### Given exercise a
Answer these questions about the HBR project message:
(i) How many turns did the rewound 20M coil have, and about how far apart were they spaced?
(ii) What was the warmup drift after the paper cap at the oscillator tube cathode was replaced with a mica?
(iii) What use is the 6688 tube intended for?

....

[HBR] The long, SLOW HBR project

donald haworth donmhaworth at gmail.com
Sun Sep 18 20:13:42 EDT 2011


Thanks for the update, Walt.....Kinda reminds me of an old Republic Pictures
serial...."next week....Chapter ten..."The Deadly 10 Meter
Drift..........",  BTW, I am a HUGH fan of Republic Pictures......
Anyway, how about some pics of your radio?  Would love to see it!  I feel
like its an old friend, after following its' progress.
-I have a question for you-or anyone else, for that matter.  Given a typical
rf amp-6ba6-what would be the best l/c ratio for the (input ) tuned
circuit?  For example, an inductance of -say 280uh with a capacitance of
365...versus a cap 0f 150pf and a much higher L of 650.....both will
resonate at the wanted frequency...but which combination will give the best
transfer of energy to the tube?
-Thanks !
-And keep the saga coming Walt.....can't wait for the next "episode"!
Don in Nashville

On Sun, Sep 18, 2011 at 6:35 PM, Walt Hutchens <waltah at earthlink.net> wrote:

> > I will redo the [20M] coil in the next couple of days.
>
> Done.  Downward warmup drift of ~3 kcs over about an hour.   (Worse than I
> thought it was, but this was a better quality measurement.)
>
> 3 kcs is awkwardly high: further work seemed necessary.   I rewound the
> coil
> again, with 8 instead of 7 turns but with the turns spaced about 1/16".
> The concept is that (with the right spacing) the length expansion of the
> coil (which reduces the inductance) can compensate for the diametric
> expansion (which increases inductance).
>
> (In general a coil with a bit of spacing needs one or two more turns to hit
> the same inductance as one that is closewound.)
>
> The space wound coil got the warmup drift down to an honest (carefully
> measured) 2 kcs or so.   Then I noticed that I had a paper cap bypassing
> the
> cathode of the oscillator tube; replacing it with the largest mica I could
> lay hands on lowered drift still farther, to about 1.6 kcs.   You can still
> buy leaded NP0 ceramics up to 0.01 mfd with 500 WV ratings and I may get
> one
> of those for this job.
>
> (Any reactive part in an oscillator circuit through which RF flows will
> affect the frequency.   Thus such parts should be eliminated when possible
> and those that remain must be as temperature stable as possible.)
>
> There, for a day or so, I stalled.  Nothing else in the circuit jumped out
> as the cause of drift taking place over most of an hour.
>
> This AM I warmed the set up thoroughly with the 20M coils, then switched to
> the cold set of 80M coils with previously measured drift.    The drift
> pattern changed substantially:  Almost no upward drift in the first 2-3
> minutes so that's in the chassis -- the oscillator tube would be a good bet
> as it takes a few minutes for emission to stabilize.   This drift could be
> reduced if the tank circuit/tube coupling could be further reduced but
> since
> it happens so quickly, this isn't a priority.
>
> (The 6688 is a sharp cutoff pentode with a transconductance of 16,500.
>  It's
> intended for use in radar IFs so it ought to have low interelectrode
> capacitances.   It should be a good LO tube, but I haven't looked at the
> spec sheets -- only the summary in the RCA manual.  6.3V/300 mA.  Naturally
> there is no 150 mA equivalent ...)

....

### Given exercise b
In the rows, switch "icon" to "button" in everything from the line containing "Image resolution: width=1098" down to the line containing "Click the muted", inclusive. Return only those lines, with nothing else changed.

Element and text position data
....

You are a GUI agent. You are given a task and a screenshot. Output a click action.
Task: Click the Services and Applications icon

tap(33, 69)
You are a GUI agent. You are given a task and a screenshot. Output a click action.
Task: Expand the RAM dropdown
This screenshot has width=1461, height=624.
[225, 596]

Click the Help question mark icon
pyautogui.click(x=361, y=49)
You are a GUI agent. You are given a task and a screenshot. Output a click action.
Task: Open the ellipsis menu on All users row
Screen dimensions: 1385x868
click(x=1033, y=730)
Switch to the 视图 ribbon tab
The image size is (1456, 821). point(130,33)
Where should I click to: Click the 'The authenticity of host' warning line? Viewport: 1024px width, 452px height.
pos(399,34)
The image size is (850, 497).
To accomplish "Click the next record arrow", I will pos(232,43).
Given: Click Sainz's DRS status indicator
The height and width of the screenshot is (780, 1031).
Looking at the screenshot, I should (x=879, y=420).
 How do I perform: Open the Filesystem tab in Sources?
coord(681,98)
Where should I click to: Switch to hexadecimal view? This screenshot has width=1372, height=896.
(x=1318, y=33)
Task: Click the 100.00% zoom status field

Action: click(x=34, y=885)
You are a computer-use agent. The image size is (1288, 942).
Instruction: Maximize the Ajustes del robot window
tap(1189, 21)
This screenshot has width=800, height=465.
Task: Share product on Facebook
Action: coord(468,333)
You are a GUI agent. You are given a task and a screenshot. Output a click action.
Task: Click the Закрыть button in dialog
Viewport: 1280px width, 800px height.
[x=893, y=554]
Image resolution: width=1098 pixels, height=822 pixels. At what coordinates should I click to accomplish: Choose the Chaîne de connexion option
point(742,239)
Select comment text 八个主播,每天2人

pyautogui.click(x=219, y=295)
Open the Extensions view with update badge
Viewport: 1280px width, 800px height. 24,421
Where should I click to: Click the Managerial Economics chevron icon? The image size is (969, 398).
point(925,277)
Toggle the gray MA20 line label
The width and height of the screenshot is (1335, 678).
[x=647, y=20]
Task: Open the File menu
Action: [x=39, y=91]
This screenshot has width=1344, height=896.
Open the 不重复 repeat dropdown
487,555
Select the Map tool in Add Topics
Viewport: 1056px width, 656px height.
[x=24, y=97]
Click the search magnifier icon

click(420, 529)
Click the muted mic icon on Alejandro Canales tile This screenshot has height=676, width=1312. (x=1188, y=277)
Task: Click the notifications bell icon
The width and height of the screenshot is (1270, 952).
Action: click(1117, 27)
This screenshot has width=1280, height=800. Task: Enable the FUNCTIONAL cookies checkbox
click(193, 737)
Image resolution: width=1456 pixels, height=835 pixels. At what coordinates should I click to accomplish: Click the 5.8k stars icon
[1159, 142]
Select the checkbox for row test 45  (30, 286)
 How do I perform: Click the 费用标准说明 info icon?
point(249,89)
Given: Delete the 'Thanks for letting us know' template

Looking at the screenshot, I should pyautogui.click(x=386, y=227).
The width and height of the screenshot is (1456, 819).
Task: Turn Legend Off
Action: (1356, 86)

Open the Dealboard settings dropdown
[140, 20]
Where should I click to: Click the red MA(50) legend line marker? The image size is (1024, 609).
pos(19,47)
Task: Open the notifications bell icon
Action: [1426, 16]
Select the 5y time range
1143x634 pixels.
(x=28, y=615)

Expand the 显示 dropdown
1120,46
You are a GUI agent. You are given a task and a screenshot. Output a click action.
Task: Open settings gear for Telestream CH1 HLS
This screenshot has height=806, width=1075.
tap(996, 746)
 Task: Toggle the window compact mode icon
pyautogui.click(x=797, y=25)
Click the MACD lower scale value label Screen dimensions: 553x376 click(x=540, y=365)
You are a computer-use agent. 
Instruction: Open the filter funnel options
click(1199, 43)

....

### Problem solution a
(i) 8 turns, spaced about 1/16"
(ii) About 1.6 kcs
(iii) Radar IFs

### Problem solution b
Image resolution: width=1098 pixels, height=822 pixels. At what coordinates should I click to accomplish: Choose the Chaîne de connexion option
point(742,239)
Select comment text 八个主播,每天2人

pyautogui.click(x=219, y=295)
Open the Extensions view with update badge
Viewport: 1280px width, 800px height. 24,421
Where should I click to: Click the Managerial Economics chevron button? The image size is (969, 398).
point(925,277)
Toggle the gray MA20 line label
The width and height of the screenshot is (1335, 678).
[x=647, y=20]
Task: Open the File menu
Action: [x=39, y=91]
This screenshot has width=1344, height=896.
Open the 不重复 repeat dropdown
487,555
Select the Map tool in Add Topics
Viewport: 1056px width, 656px height.
[x=24, y=97]
Click the search magnifier button

click(420, 529)
Click the muted mic button on Alejandro Canales tile This screenshot has height=676, width=1312. (x=1188, y=277)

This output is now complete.